Difronte alle gravi crisi del capitale sociale e allo stato prossimo al dissesto sembrano inertizzati alcuni doveri tradizionali di immediata informazione e di adeguata gestione dello squilibrio economico.

Così, se il codice della crisi di impresa e dell’insolvenza muoveva dalla convinzione che l’emersione della crisi dovesse essere il principale interesse da tutelare, qualche smarrimento sovviene nel registrare che il D.L. liquidità sembra offrirci un valore opposto: la proprietà benefica del temporeggiare nella crisi o nell’insolvenza, se non quella di nasconderne la realtà. 

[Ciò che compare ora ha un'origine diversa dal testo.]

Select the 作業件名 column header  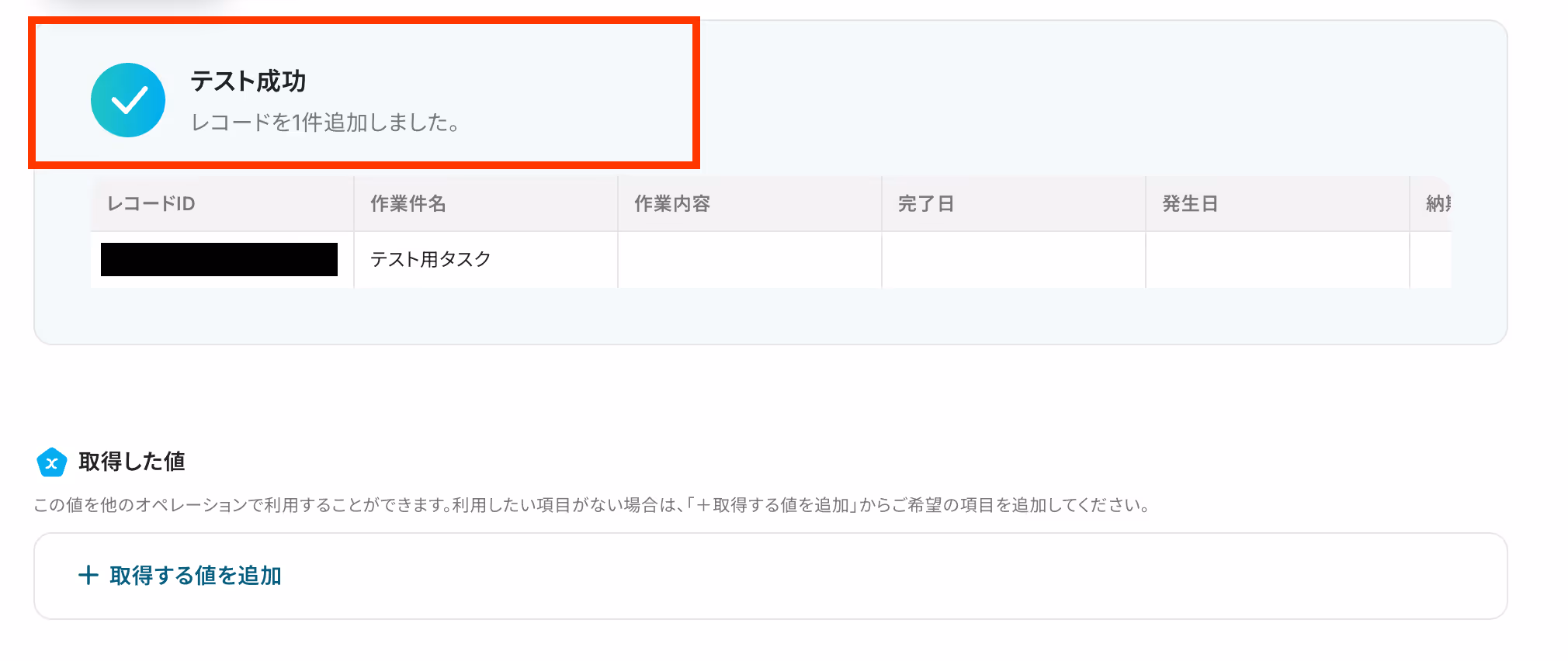486,203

Quale che sia l’aspirazione autentica del decreto dell’emergenza, è bene considerarne gli inevitabili effetti riflessi sulle fattispecie penali della crisi di impresa, la cui protezione resterà temporaneamente incisa nel contenuto, ma non stravolta nella struttura.

Oltre a passare in rassegna i termini di questa temporanea riduzione della portata delle diverse figure di reati fallimentari, si illustrano le ragioni per le quali l’intervento normativo d’urgenza allontana la praticabilità di un ripensamento, pur necessario, dell’impostazione della tutela penale nel settore della crisi di impresa e dell’insolvenza.